Exercise aim:
Collect every line of the data below that contains the string "coordinates", treating case as significant.

[Records of locating words and elements]
+ + +
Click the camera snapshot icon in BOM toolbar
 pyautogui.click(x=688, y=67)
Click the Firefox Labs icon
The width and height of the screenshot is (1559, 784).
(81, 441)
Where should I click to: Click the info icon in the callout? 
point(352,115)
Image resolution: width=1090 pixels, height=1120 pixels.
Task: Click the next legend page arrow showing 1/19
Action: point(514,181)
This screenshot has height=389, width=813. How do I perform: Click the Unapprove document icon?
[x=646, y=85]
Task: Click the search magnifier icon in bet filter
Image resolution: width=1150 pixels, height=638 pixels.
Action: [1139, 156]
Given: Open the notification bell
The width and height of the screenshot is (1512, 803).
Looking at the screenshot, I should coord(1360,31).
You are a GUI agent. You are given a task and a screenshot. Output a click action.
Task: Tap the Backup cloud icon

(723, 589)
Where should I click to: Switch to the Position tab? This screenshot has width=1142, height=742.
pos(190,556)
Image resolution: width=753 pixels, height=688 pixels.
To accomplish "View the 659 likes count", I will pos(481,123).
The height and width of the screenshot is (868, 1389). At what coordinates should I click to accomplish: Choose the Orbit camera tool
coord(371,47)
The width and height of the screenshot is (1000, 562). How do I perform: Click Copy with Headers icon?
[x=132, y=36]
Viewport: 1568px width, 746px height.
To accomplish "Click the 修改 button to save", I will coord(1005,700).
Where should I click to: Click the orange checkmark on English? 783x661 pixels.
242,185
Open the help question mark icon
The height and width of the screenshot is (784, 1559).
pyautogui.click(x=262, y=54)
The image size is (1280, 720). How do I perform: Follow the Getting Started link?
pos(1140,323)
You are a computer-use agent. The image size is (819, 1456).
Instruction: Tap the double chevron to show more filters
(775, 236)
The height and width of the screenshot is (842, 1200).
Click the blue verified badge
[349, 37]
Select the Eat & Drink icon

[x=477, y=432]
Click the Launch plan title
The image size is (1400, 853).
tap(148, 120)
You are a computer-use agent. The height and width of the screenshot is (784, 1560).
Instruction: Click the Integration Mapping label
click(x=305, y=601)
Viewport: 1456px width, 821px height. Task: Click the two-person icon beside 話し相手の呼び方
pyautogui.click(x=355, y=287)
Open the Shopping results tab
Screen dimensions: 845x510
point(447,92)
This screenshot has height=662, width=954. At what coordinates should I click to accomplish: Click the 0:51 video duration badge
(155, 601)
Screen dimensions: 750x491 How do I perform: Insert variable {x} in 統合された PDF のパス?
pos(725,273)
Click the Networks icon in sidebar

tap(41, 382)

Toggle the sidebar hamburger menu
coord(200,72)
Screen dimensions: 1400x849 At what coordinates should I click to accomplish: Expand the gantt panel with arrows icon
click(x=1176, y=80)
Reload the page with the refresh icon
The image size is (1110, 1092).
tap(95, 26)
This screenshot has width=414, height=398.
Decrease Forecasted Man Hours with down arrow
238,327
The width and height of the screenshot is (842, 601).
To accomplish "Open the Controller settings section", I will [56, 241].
+ + +
Completed task:
The height and width of the screenshot is (868, 1389). At what coordinates should I click to accomplish: Choose the Orbit camera tool
This screenshot has height=662, width=954. At what coordinates should I click to accomplish: Click the 0:51 video duration badge
Screen dimensions: 1400x849 At what coordinates should I click to accomplish: Expand the gantt panel with arrows icon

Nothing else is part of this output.